# i might need some help...



## Team_Subspace (Aug 5, 2010)

i wanted to remix a few songs and need the original multitrack studio recordings of them and was wondering if anyone knows where i might be able to find some. any help is highle appreciated


----------



## DigitalDeviant (Aug 5, 2010)

need to know the tracks in question before anyone can help you.


----------



## Team_Subspace (Aug 5, 2010)

for now i might wanna do animal i have become by three days grace and aerials by s.o.a.d.


----------



## DigitalDeviant (Aug 5, 2010)

Team_Subspace said:
			
		

> for now i might wanna do animal i have become by three days grace and aerials by s.o.a.d.
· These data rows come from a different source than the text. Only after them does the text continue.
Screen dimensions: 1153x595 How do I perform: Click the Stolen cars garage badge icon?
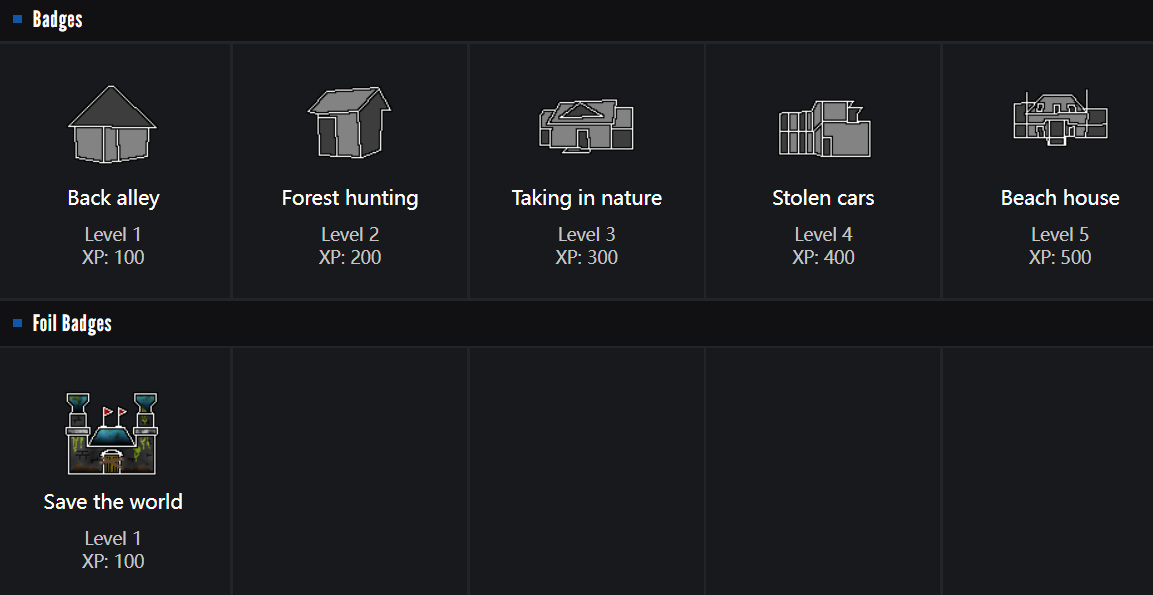coord(824,130)
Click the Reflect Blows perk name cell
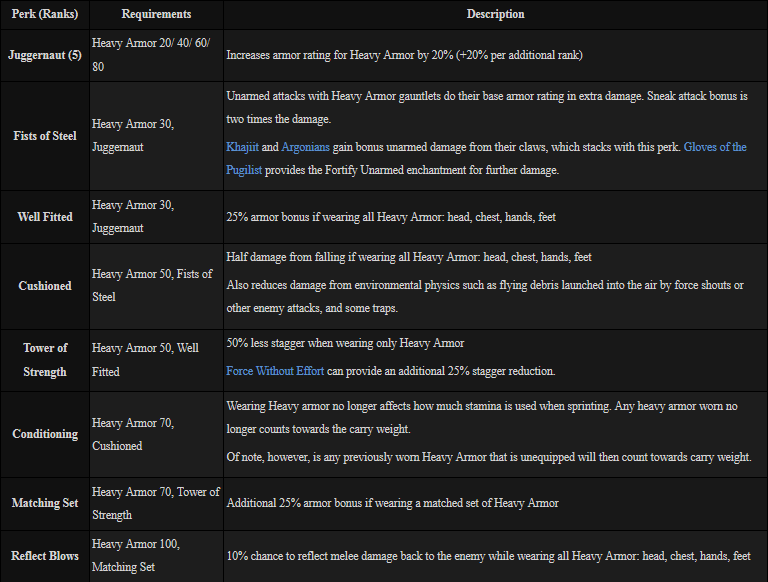The width and height of the screenshot is (768, 582). pyautogui.click(x=44, y=556)
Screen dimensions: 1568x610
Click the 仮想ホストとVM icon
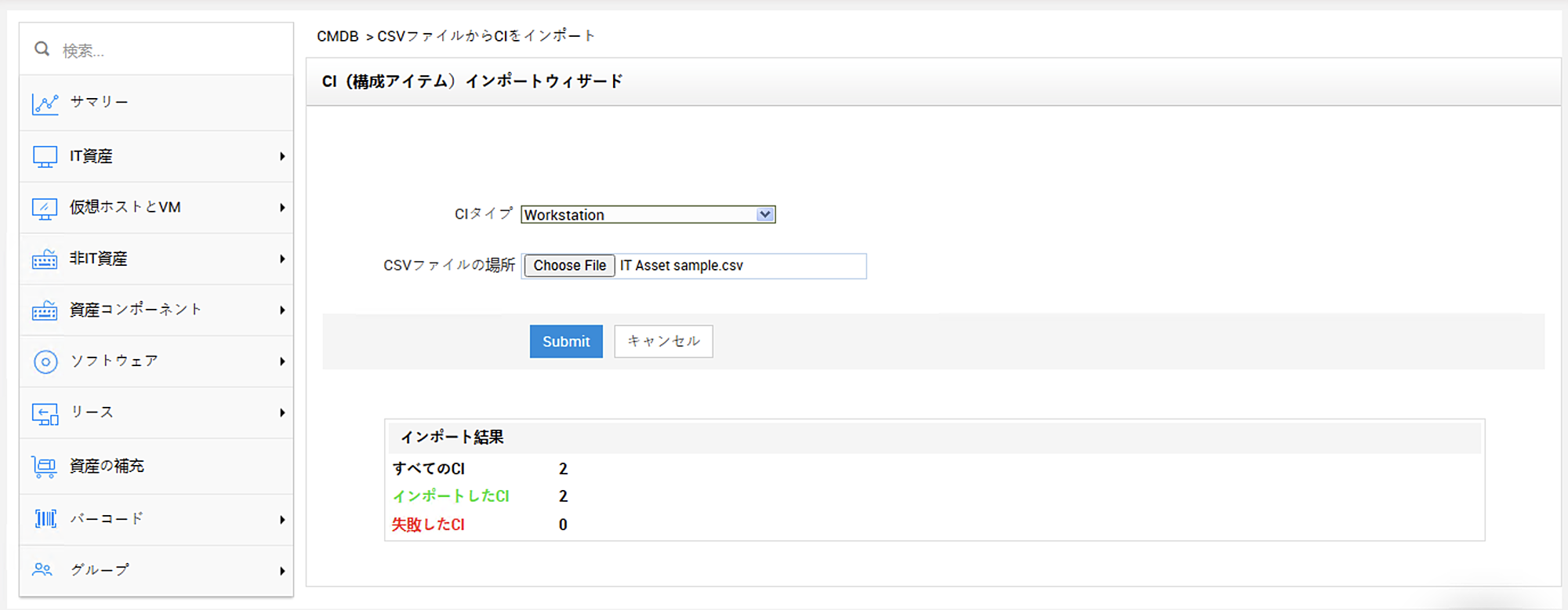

your best bet is you guest it, google. Though in all fairness finding multitracks of songs is difficult because record labels to my knowledge don't release them tothe public. You can try splitting the tracks using software, though thats often messy.


----------



## Team_Subspace (Aug 5, 2010)

thats y i was askin here cuz google was giving me programs to record my own songs and i didnt want the split file to sound messy...


----------



## sprogurt (Aug 5, 2010)

>.< I'd have no idea where to stat sorry. I'd love to here your "animal I have become" when it's finished though!


----------



## Team_Subspace (Aug 5, 2010)

its ok 
	

	
	
		
		

		
			





 but whenever im able to do it ill post it here


----------



## DunkrWunkah (Aug 8, 2010)

Team_Subspace said:
			
		

> for now i might wanna do animal i have become by three days grace and aerials by s.o.a.d.



HOLY SHIT!!!

I'm randomly listening to Aerials right now!!

FUCKING TRIPPY MAN!


----------